I would go for JBL e1500/1501.


----------



## ShaunWhite (25 Jun 2012)

I'd second the JBL e1500. Good filter and fits perfectly in the side cabinets.


----------



## spyder (25 Jun 2012)

I'm running a 2075 on my Rio 125 and it seems sufficient but at times I feel I could do with a little more flow. Not sure how it would perform on the 180.


----------



## ian_m (25 Jun 2012)

I'd third the JBL e1501.

e version consumes 20W as opposed to 35W for non e version. Also slightly less flow of 1400l/hr as opposed to 1500l/hr, but significant energy saving for a 24/7 device.

Filter and fits perfectly in the side cabinets (of Juwel Vision 180) and is easily removable for filter media cleaning. I generally clean every week or two (at water changes) as coarse filter gets covered in plant debris.


----------



## Aqua sobriquet (25 Jun 2012)

Not very scientific but it may be of interest?

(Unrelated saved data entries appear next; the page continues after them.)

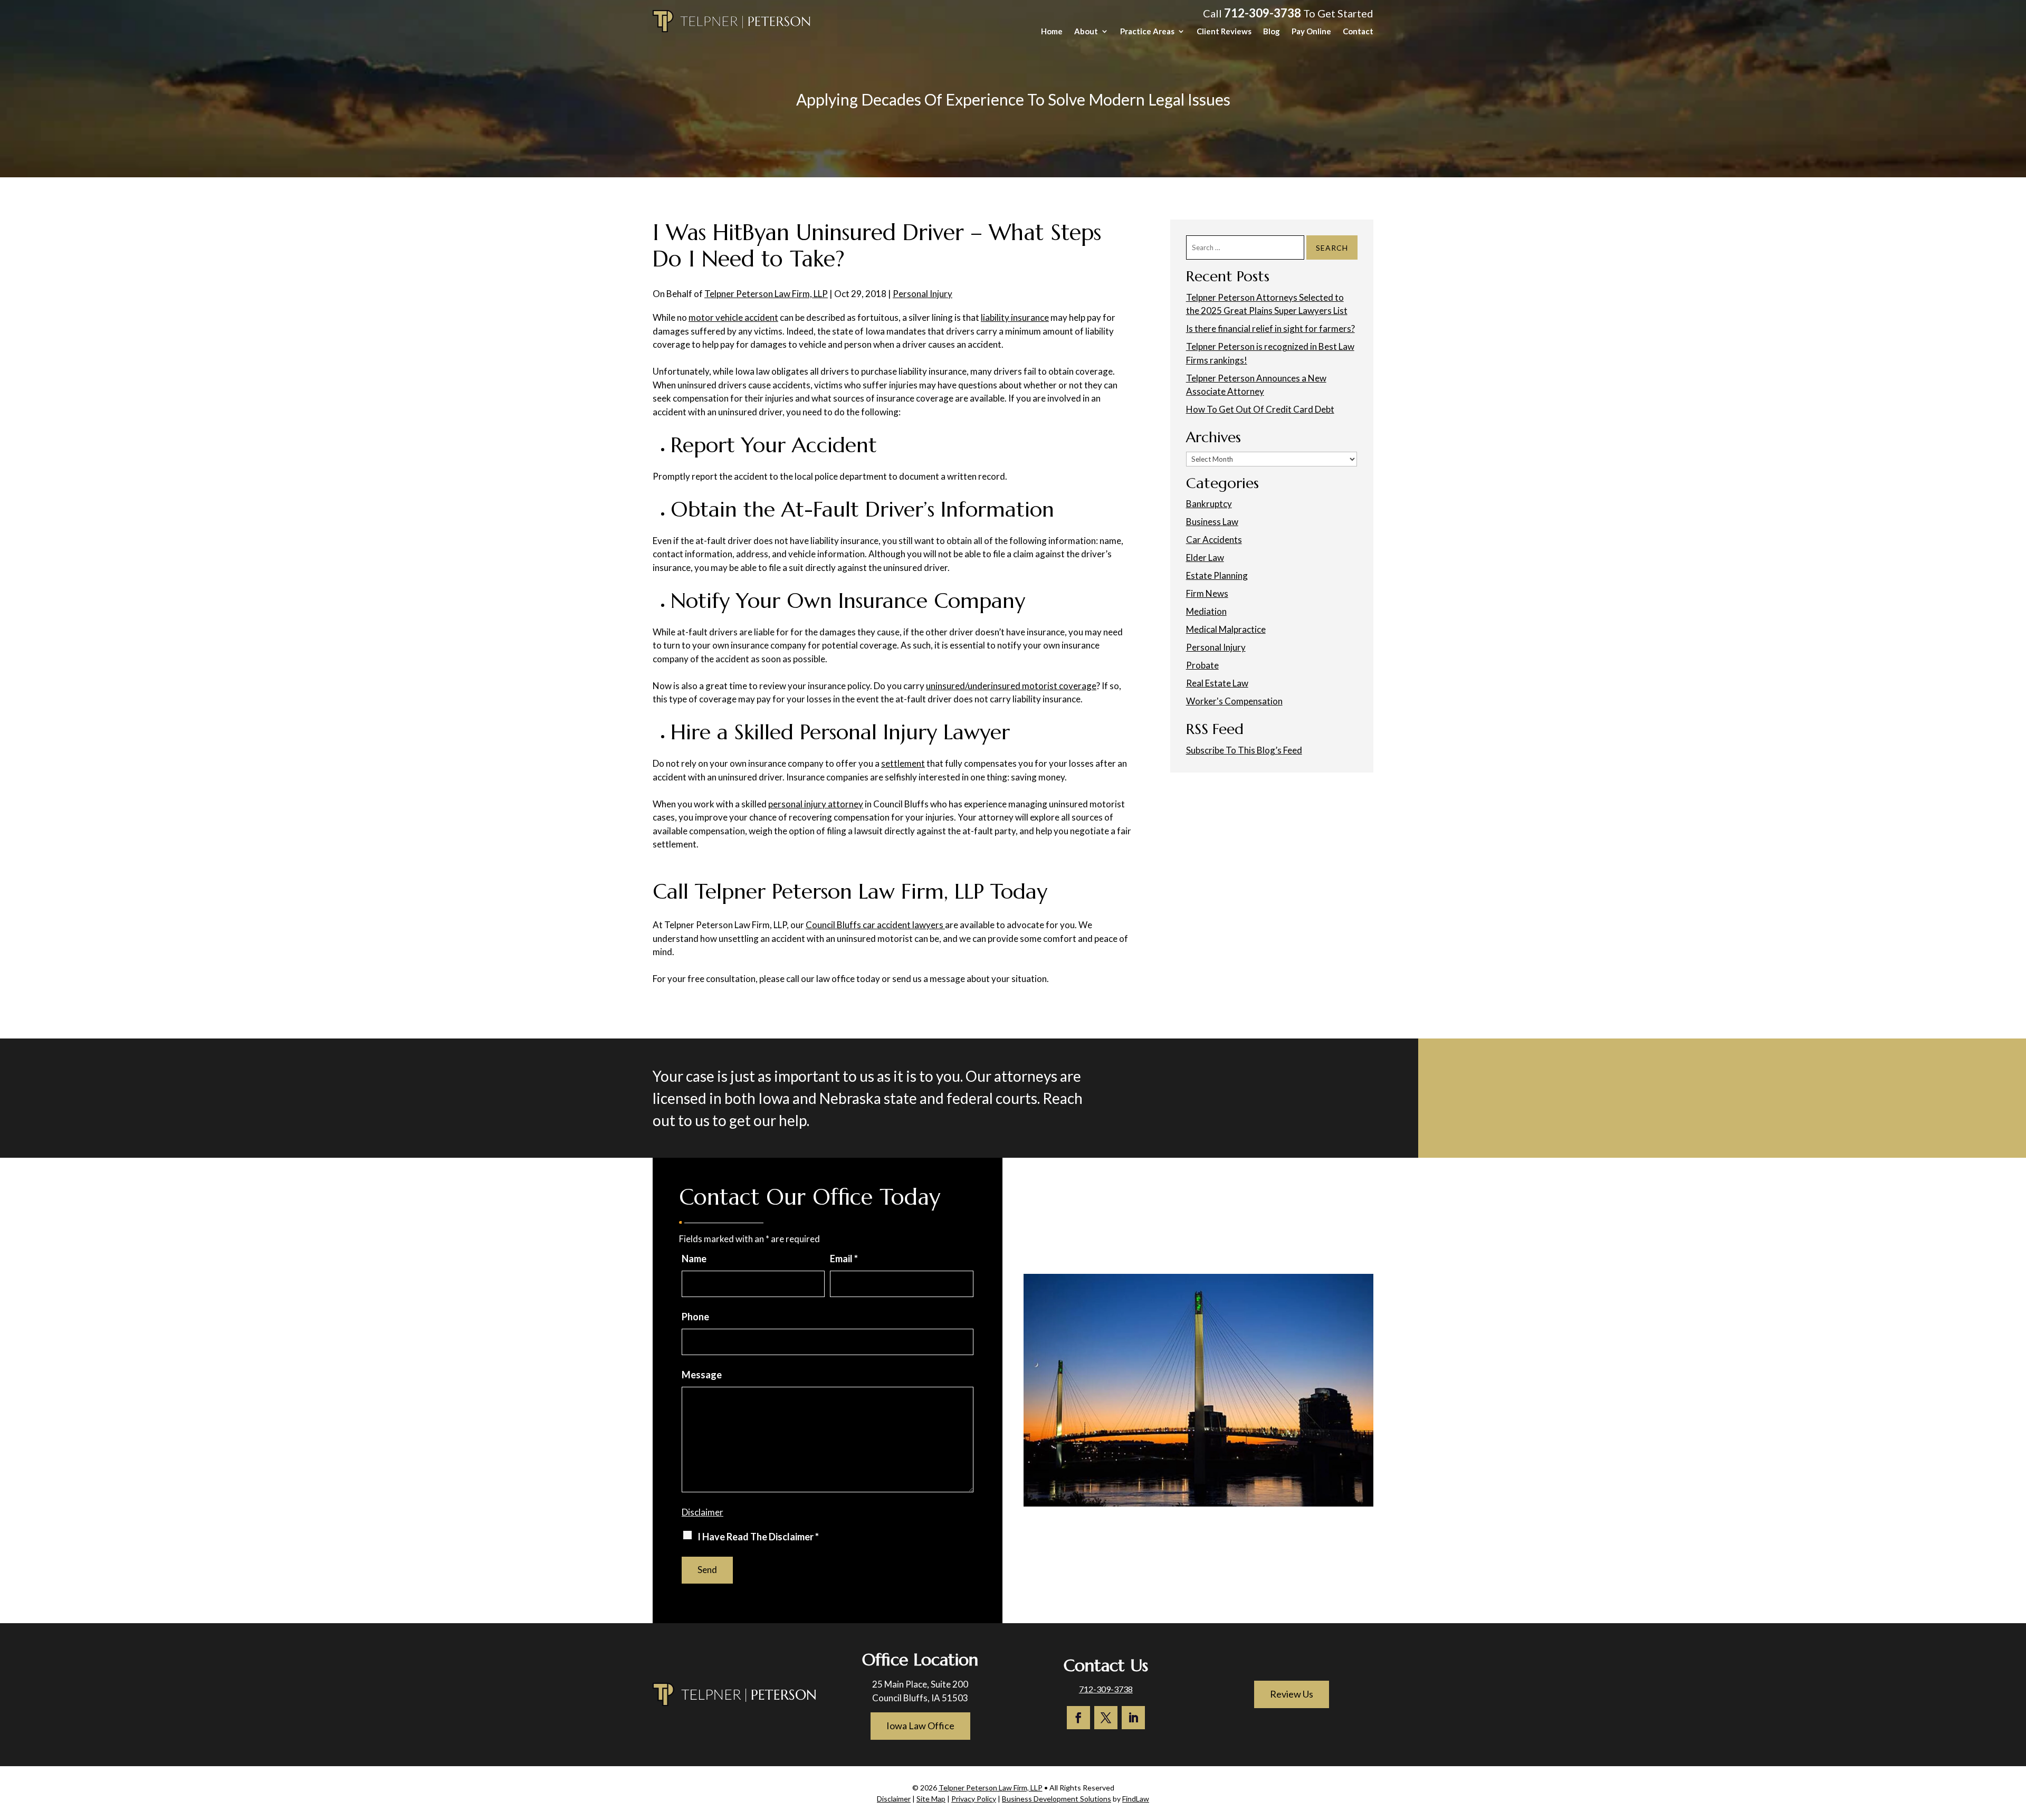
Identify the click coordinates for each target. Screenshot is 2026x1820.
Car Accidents (1214, 539)
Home (1052, 31)
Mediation (1206, 611)
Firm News (1207, 593)
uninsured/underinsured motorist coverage (1011, 685)
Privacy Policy (973, 1798)
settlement (903, 763)
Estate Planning (1217, 575)
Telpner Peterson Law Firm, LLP (766, 293)
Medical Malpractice (1226, 629)
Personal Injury (922, 293)
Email (844, 1258)
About (1086, 31)
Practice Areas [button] (1147, 31)
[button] (2015, 1743)
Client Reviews (1224, 31)
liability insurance (1015, 317)
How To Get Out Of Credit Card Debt (1260, 409)
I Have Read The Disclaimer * (758, 1536)
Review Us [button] (1291, 1694)
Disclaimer (702, 1512)
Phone (695, 1316)
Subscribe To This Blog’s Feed (1244, 750)
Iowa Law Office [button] (920, 1725)
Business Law (1212, 521)
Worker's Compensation (1234, 701)
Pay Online (1311, 31)
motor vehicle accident (733, 317)
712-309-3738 (1262, 13)
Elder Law (1205, 557)
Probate (1202, 665)
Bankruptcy (1209, 503)
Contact (1358, 31)
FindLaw (1135, 1798)
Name (694, 1258)
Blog (1271, 31)
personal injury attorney (815, 803)
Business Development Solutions (1056, 1798)
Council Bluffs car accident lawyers (875, 924)
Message (702, 1374)
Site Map (930, 1798)
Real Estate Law (1217, 683)
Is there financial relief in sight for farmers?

http://homepage.ntlworld.com/paul.joyce ... 0Tests.pdf

Just make sure you get a higher flow rate than you think you need!  

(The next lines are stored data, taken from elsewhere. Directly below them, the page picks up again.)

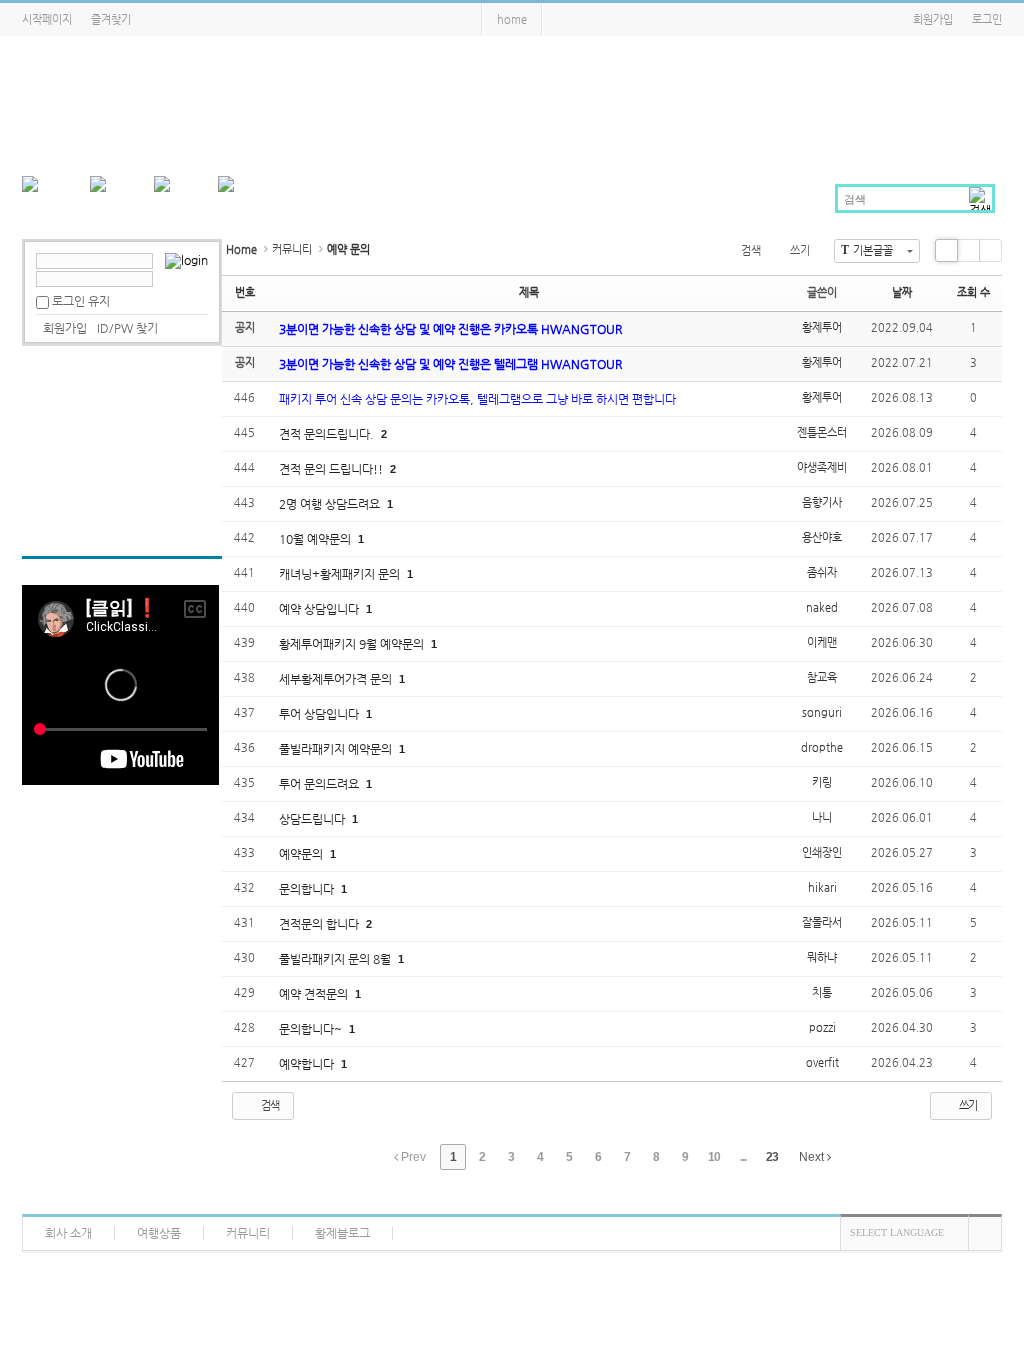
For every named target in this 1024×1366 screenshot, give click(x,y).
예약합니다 (308, 1064)
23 (772, 1157)
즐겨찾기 (111, 19)
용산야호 (822, 537)
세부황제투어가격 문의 (337, 679)
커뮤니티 (292, 249)
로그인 (987, 19)
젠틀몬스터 (822, 432)
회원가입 (933, 19)
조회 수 (973, 292)
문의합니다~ (312, 1029)
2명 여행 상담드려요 (331, 504)
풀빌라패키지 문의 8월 (336, 959)
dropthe (822, 747)
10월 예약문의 (316, 539)
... (743, 1157)
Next (813, 1157)
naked (822, 607)
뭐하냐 (822, 957)
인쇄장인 (822, 852)
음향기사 (822, 502)
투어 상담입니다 (320, 714)
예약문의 (302, 854)
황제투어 (822, 327)
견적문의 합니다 (320, 924)
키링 (822, 782)
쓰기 (800, 250)
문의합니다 (308, 889)
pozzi (822, 1027)
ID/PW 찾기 (127, 328)
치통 (822, 992)
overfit (822, 1062)
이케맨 (822, 642)
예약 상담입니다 (320, 609)
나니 (822, 817)
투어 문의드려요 (320, 784)
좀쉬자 (822, 572)
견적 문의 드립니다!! (332, 469)
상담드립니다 (313, 819)
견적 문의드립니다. (328, 434)
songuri (822, 712)
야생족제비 (822, 467)
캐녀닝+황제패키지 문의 (341, 574)
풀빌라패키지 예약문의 (337, 749)
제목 (529, 292)
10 (714, 1157)
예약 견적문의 (315, 994)
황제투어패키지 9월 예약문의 (353, 644)
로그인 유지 (81, 301)
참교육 (822, 677)
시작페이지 (47, 19)
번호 (245, 292)
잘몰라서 (822, 922)
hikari (822, 887)
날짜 (902, 292)
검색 (751, 250)
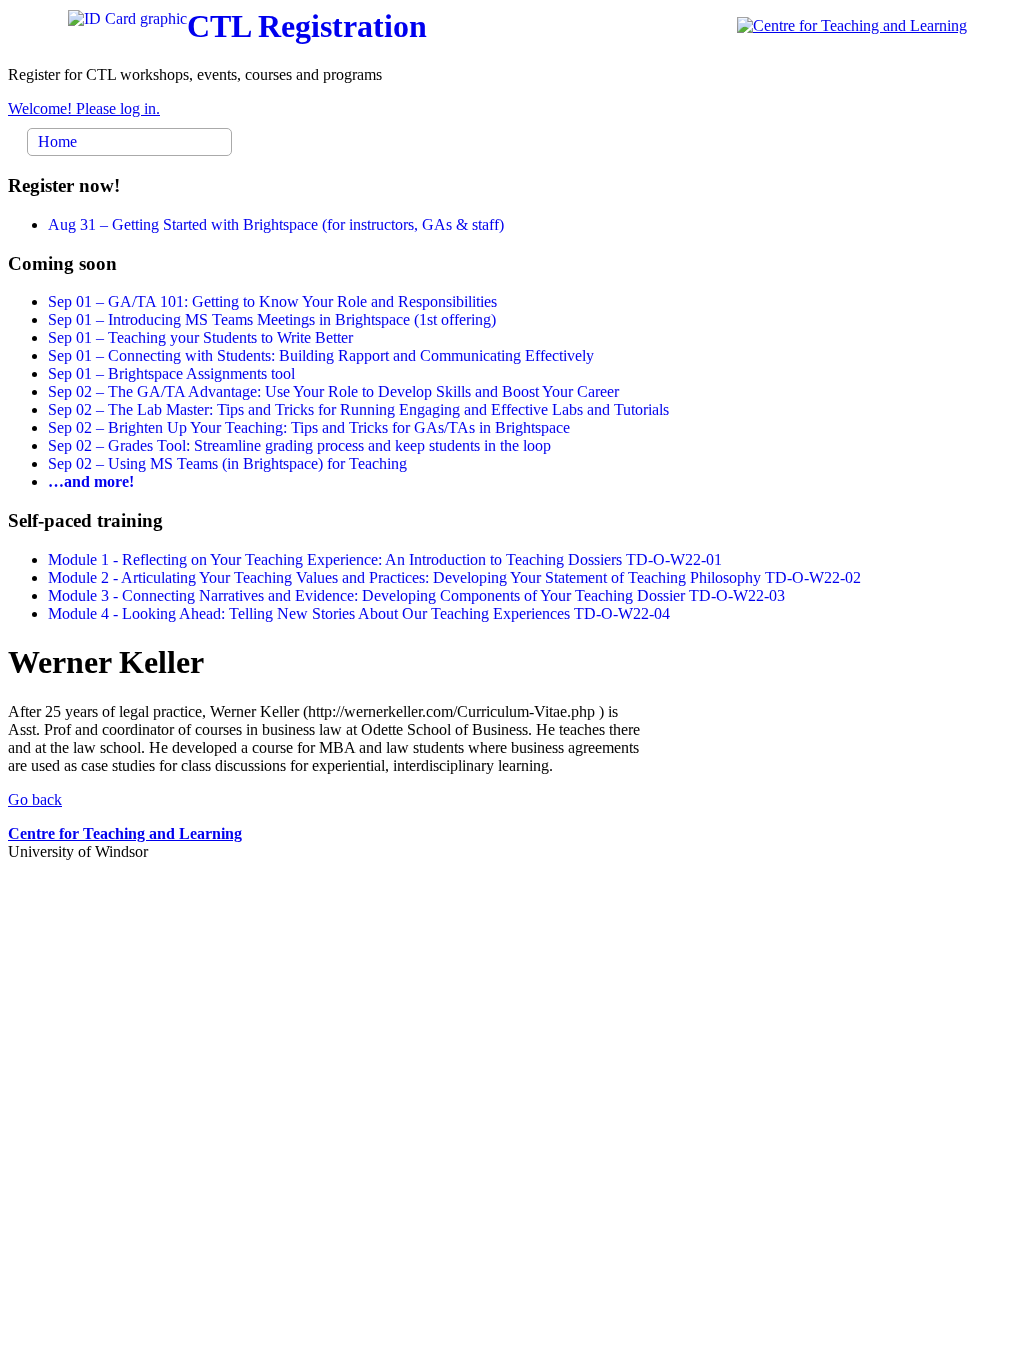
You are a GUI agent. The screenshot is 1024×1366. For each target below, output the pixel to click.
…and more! (91, 481)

Update: Had trouble finding this again but may also help.

http://www.thetropicaltank.co.uk/pi-extf.htm


----------



## jazjac (24 Jul 2012)

I would recommend an All Pond Solutions EF 2000 which is fantastic I find. It is massive and I have the one with a UV bulb fitted. I find with the UV swithched on it heats the water as it passes the bulb and the tank heater never seems to come on as it keeps the water temp perfect, added bonus!
Like I say it is massive and has to sit at the side of the tank but comes with all media you need but i chucked the carbon. Read the reviews on their own site and on amazon. All good. It is never in a million miles actually 2000 ltr per hour but fantastic for the price. I use cheap filter floss in it as extra filtration as the pads that come with it are quite course.  Have a look yourself and check out youtube for( Filter maintenace by TheBossManhunt ). He waffles somewhat but he shows it well. Goodluck.


----------



## LancsRick (24 Jul 2012)

I'm in this exact position! I bought Ady's old Rio 180 which I'm in the process of setting up. Hardscape and plants won't be until this weekend, but I've got the tank plumbed in with 2x JBL e901 greenlines. I like running dual filters, gives more robustness if you ever have a failure!

If you give me a week I'll be able to give you a verdict!


----------



## Iain Sutherland (24 Jul 2012)

Eheim everyday of the week and as big as you can afford. Much easier to reduce flow than not have enough.


----------



## Greenview (24 Jul 2012)

If you are still looking you may find that the space in the Rio 180 cabinet could well dictate your choice.


----------



## MisterB (25 Jul 2012)

i use ehiem classics on the majority of my tanks, there great value for money, do a great job while being very simple. there damn quiet to. 

ive got 2x2217s, 1x2215 and 2x2213's. just make sure you look at the + models, as you get the double taps ect that you'll need.


----------



## dw1305 (25 Jul 2012)

Hi all,


> i use ehiem classics on the majority of my tanks, there great value for money, do a great job while being very simple. there damn quiet to.


 Same here, cheap to buy 2nd hand via Ebay, I'd also get 2 double taps (one for each hose) from the same source. 

Eheims are expensive, but they last and you can get spares for them. 

cheers Darrel


----------